As a Protestant myself I am saddened by the "superior" attitude that has been taken on by many Protestants.
I am reminded of a class here at IWU in which one of my classmates made the comment "Russian Orthodox and saved Protestants". It was clear that this person didn't have too high a view of the Orthodox Church, to say the least.
Thank you for your willingness to write such an article. Sure, it may offend some people, but if it does it probably means that they have some thinking to do...

uhmer said...

Yea, nice article. I myself am not too familiar with Catholic tradition and beliefs, but have found myself to sometimes look down on Catholics as well without knowing all the facts.
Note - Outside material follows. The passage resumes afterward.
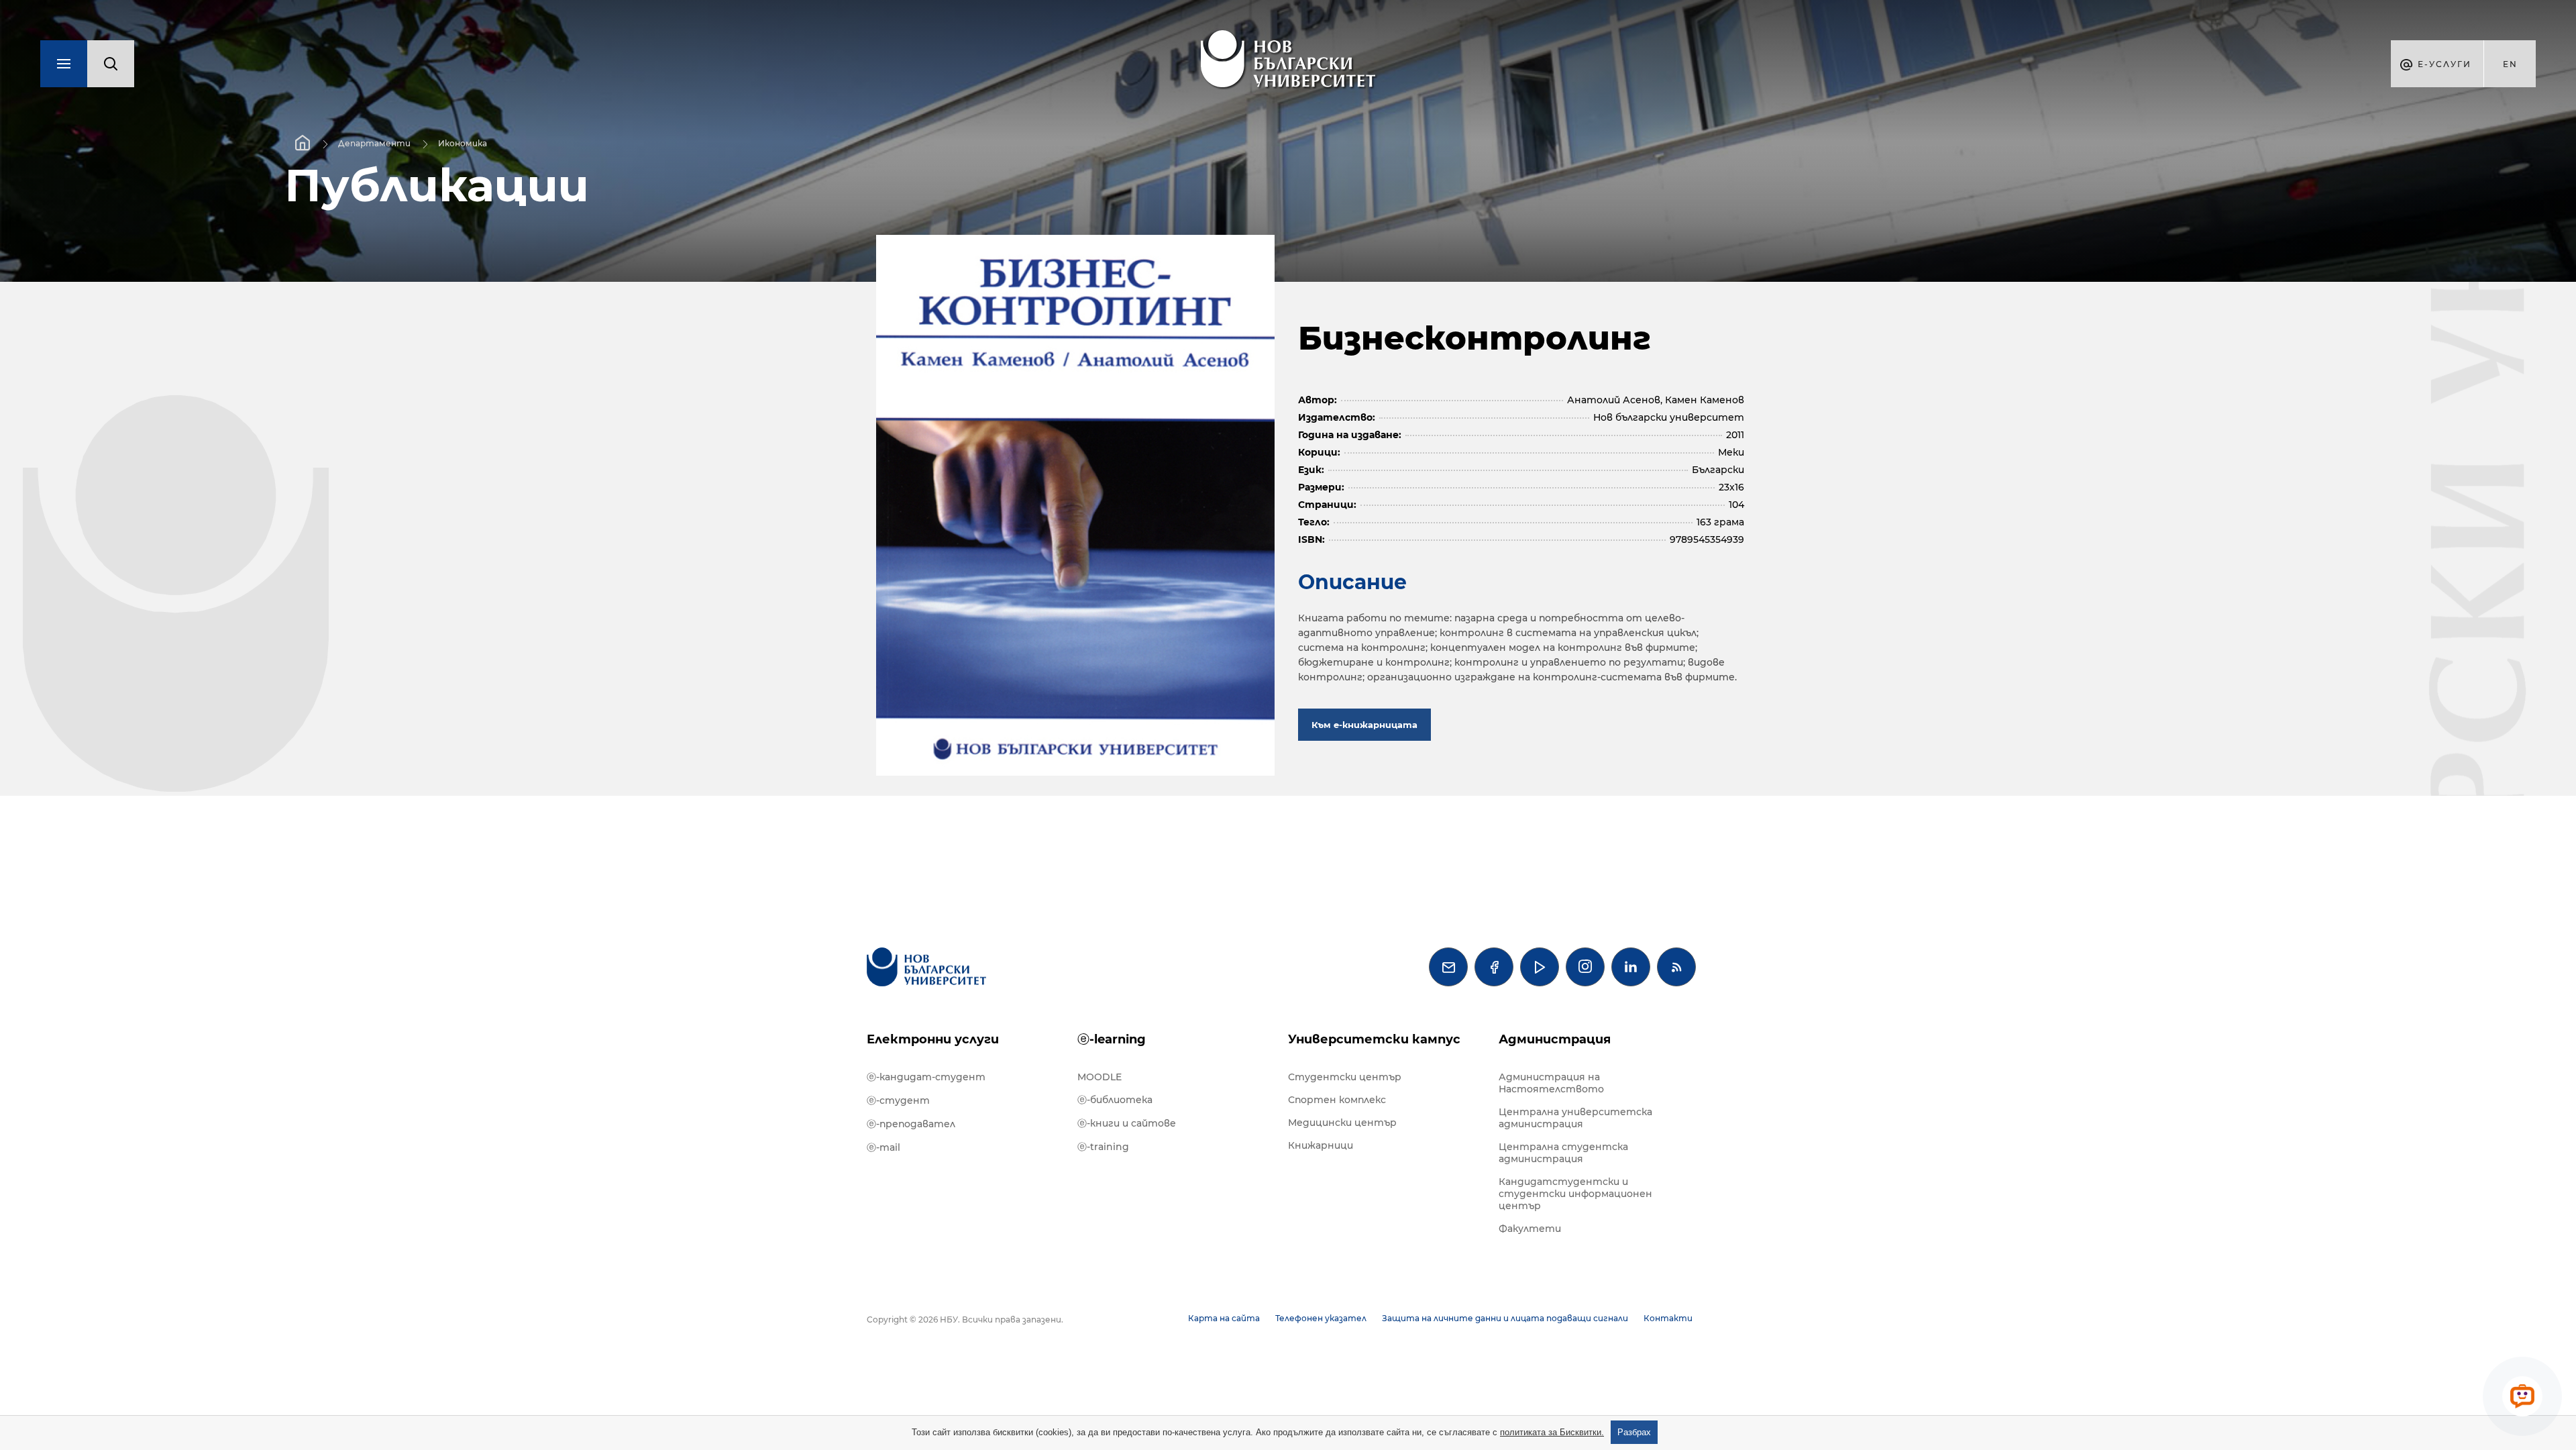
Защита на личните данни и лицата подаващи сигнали (1505, 1318)
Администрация (1555, 1039)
Well written too, I wish I had such a strong vocabulary haha.

Kurt A. Beard said...

Where then do we have the right to break with tradition? What made it ok for Luther to break from tradition? What makes it ok for the Wesleyan Church to ordain women? How close do we have to stick to Tradition? When is tradition wrong and how do we determine it's error if we must go with consensus? We surely run the risk of duplicating our mistakes like a photocopy of a photocopy.


Ben Robinson said...

First, thanks for posting! I have been meaning to add another post to clarify some of the ambiguity from this post (I think actually that is what I will do rather than respond to your questions on the comment board; another post will allow me more room to write. Feel free to comment on the new post). This article is certainly largely skewed in part to emphasize the point that I was attempting to make; namely that the Catholic and Eastern Orthodox Church are by no means pagan and are definitely Christians. This is not something you and I disagree on (in fact you are one whom respects both of these branches of Christianity and I appreciate that very much). If this was a Catholic university, I would feel comfortable writing an article critiquing the view that Catholics have towards Protestants. However, I did not see any purpose in pointing out faults of the Catholic or Eastern Orthodox Church in this article because the students here have enough complaints as it is :) Anways, great questions, I intend to address them as soon as I get a moment to sit down and collect my thoughts (thanks for making me do that again would).

mom r said...

Ben--thank you for reminding your readers that it is not Catholic OR Christian, but Catholic AND Protestant, all Christians. It was difficult moving to our mostly Prostestant town 21 years ago; I was not used to being a religious minority nor so misunderstood. Catholics were those people who never read the Bible and were not going to heaven. It feels good now to see some of this change; to have the opportunity to explain our rituals and traditions and beautiful Mass to Protestants. May we join each other in relating the Good News, not to each other, but to those who have never heard it at all.